Irish Regulator Fines Coinbase Europe €21.5 Million Over Anti-Money Laundering Failures

Dublin, November 6, 2025 – Ireland’s central bank has fined Coinbase Europe, a subsidiary of cryptocurrency exchange Coinbase Global (COIN.O), €21.5 million ($25 million) for failing to properly monitor transactions in compliance with anti-money laundering (AML) and counter-terrorist financing (CTF) regulations.

The fine stems from faults in Coinbase Europe’s transaction monitoring system, which left more than 30 million transactions—worth over €176 billion—inadequately monitored over a 12-month period. The regulator said the lapse delayed the reporting of 2,708 suspicious transactions associated with potential criminal activities including money laundering, fraud, drug trafficking, cybercrime, and child sexual exploitation.


Coinbase Admits Coding Errors

The Irish central bank reported that Coinbase Europe inadvertently misconfigured its monitoring system, resulting in five of the 21 scenarios designed to detect suspicious activity not fully screening transactions in 2021 and 2022.

In a statement, Coinbase said it corrected the errors within two to three weeks of detecting them and has since enhanced its transaction monitoring, testing, and oversight processes to prevent future occurrences.

“The fine was reduced from €30.7 million as part of a settlement discount, reflecting Coinbase Europe’s average annual revenue of €417 million for the period,” the company said.

The settlement also clarifies that the suspicious transactions, cumulatively valued at €13 million, are not confirmed to have resulted in criminal activity.

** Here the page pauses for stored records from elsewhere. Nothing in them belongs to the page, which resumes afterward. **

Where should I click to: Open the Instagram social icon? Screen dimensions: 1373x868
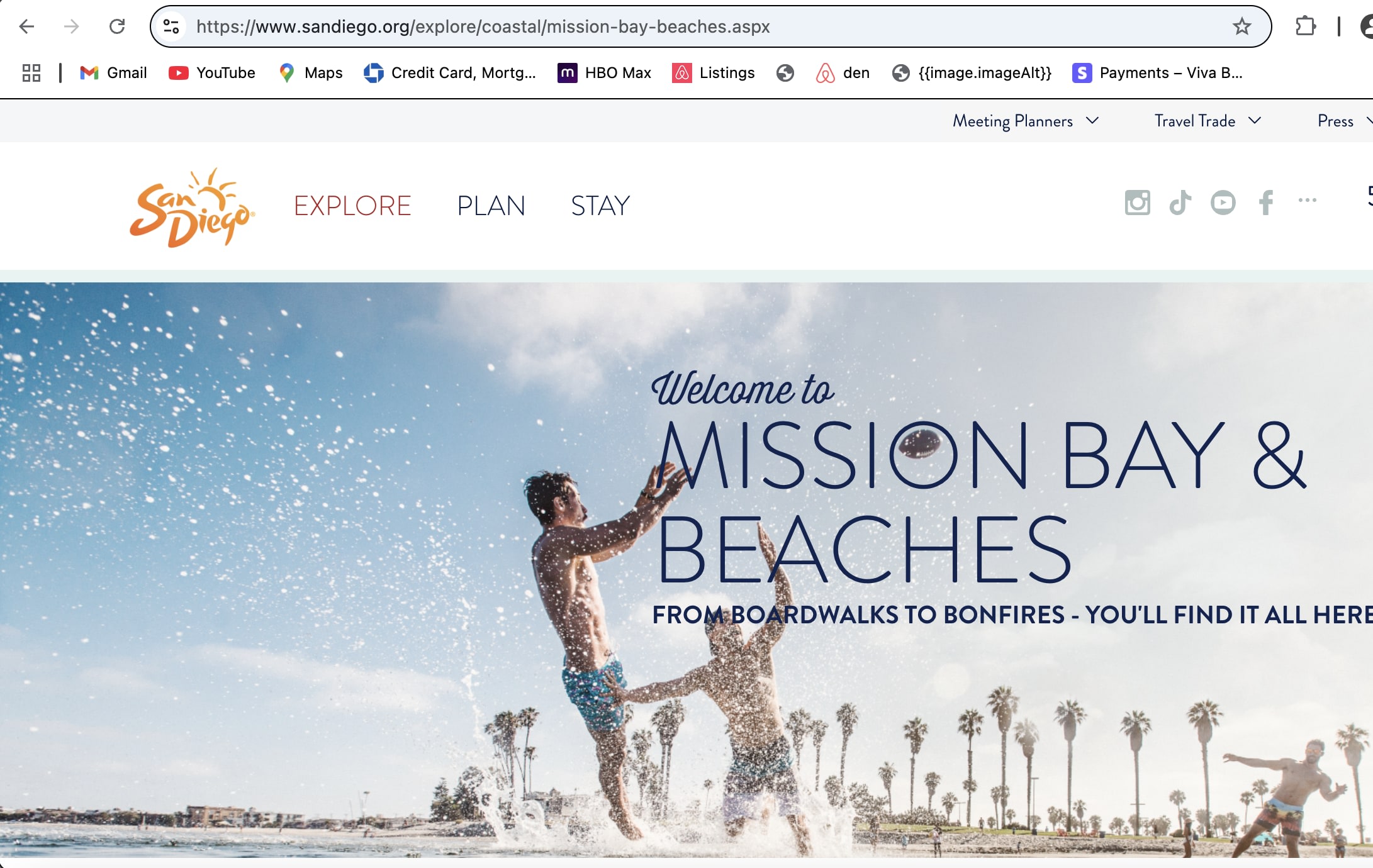coord(1137,203)
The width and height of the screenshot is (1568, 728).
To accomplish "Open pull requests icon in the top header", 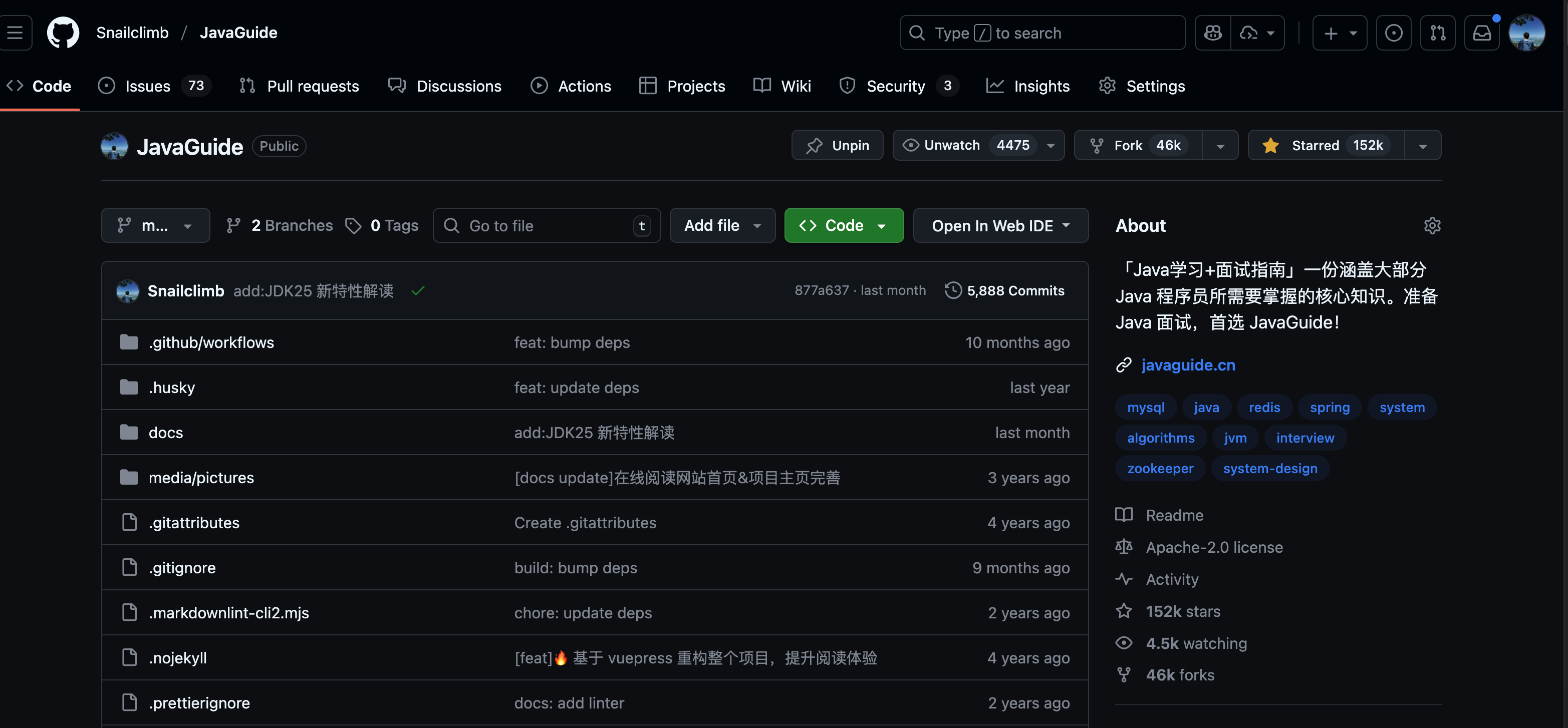I will pyautogui.click(x=1438, y=33).
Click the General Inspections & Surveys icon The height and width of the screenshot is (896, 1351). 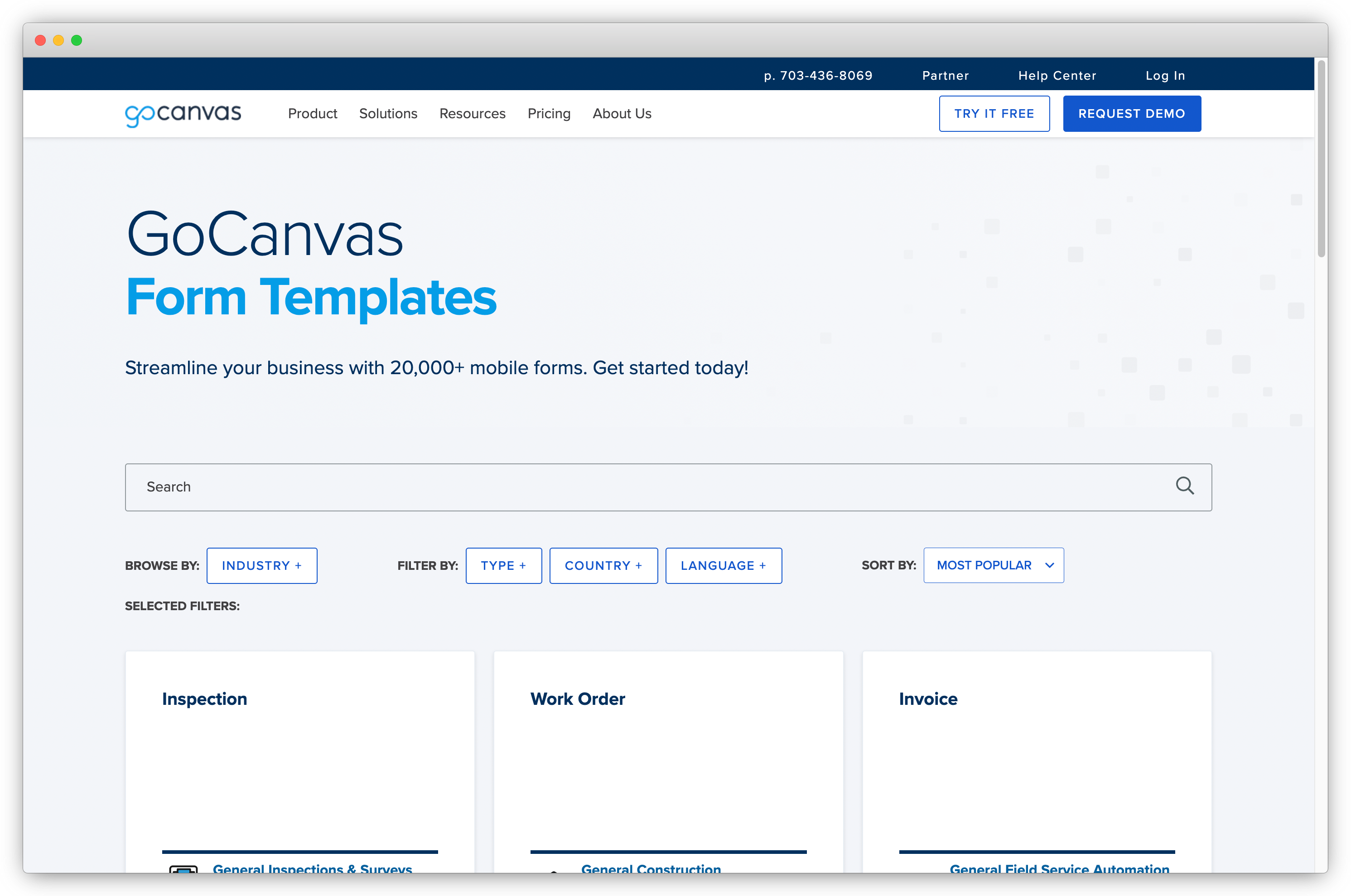182,870
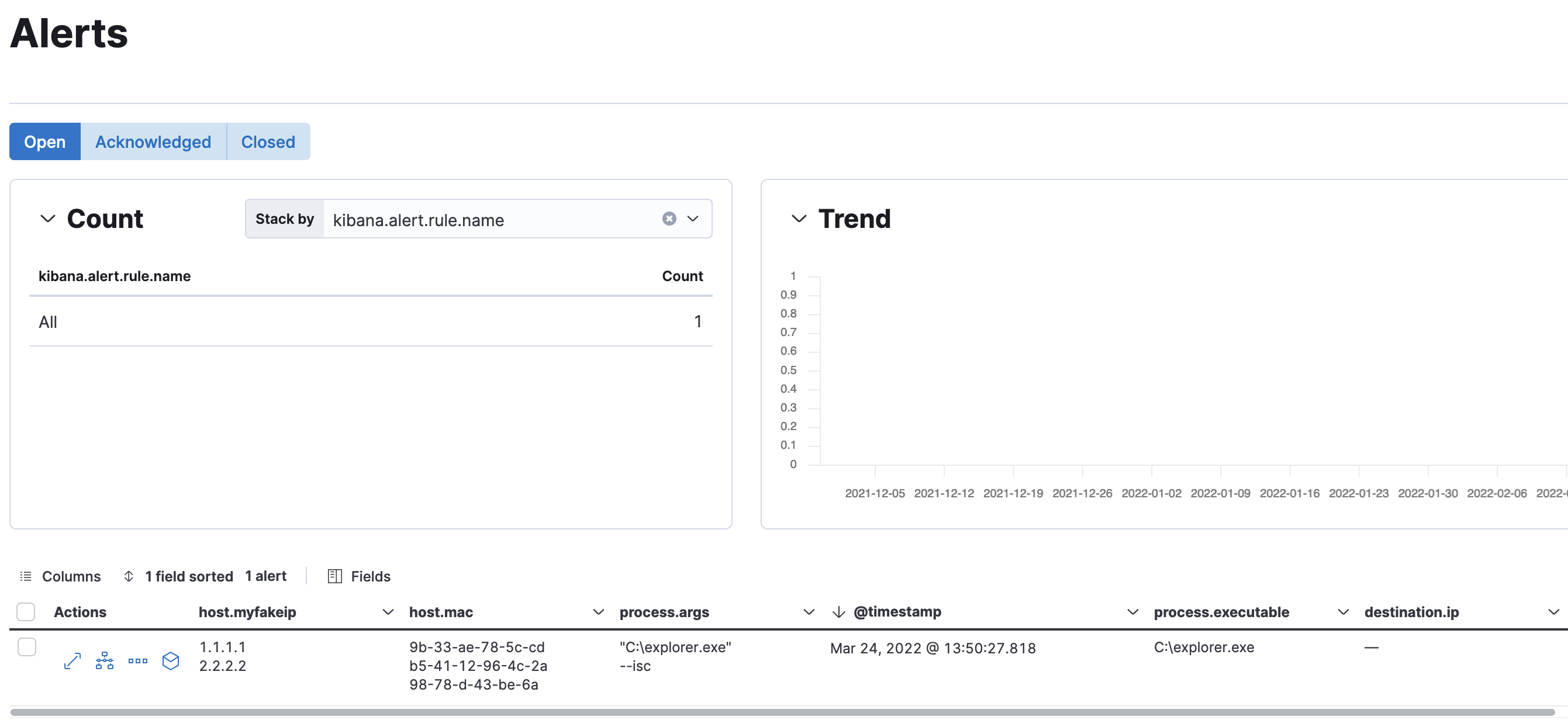The height and width of the screenshot is (727, 1568).
Task: Click the Fields browser icon
Action: 334,576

Central Bank Comments on Cryptocurrency Risks

Irish Central Bank Deputy Governor Colm Kincaid emphasized the broader risks posed by cryptocurrencies, highlighting their anonymity-enhancing features and cross-border nature:

“The failure of such a system within any financial institution creates an opportunity for criminals to evade detection – and criminals will take that opportunity. Crypto’s technological features make it especially attractive to criminals looking to move funds.”

Kincaid’s remarks underscore the regulatory challenges that arise in the rapidly growing crypto asset market, where monitoring systems must keep pace with evolving risks.


Implications for Coinbase and the Crypto Industry

This fine represents one of the largest regulatory penalties for a cryptocurrency exchange in Europe and highlights the importance of robust AML and CTF compliance. Industry experts suggest that cryptocurrency platforms must continuously invest in technology and compliance frameworks to mitigate the risk of regulatory sanctions.

Coinbase has indicated that it has enhanced its systems, strengthened internal controls, and increased testing procedures to prevent future monitoring failures. The settlement serves as a reminder to the global crypto industry about the critical importance of adhering to local regulatory standards, especially in high-volume, cross-border transactions.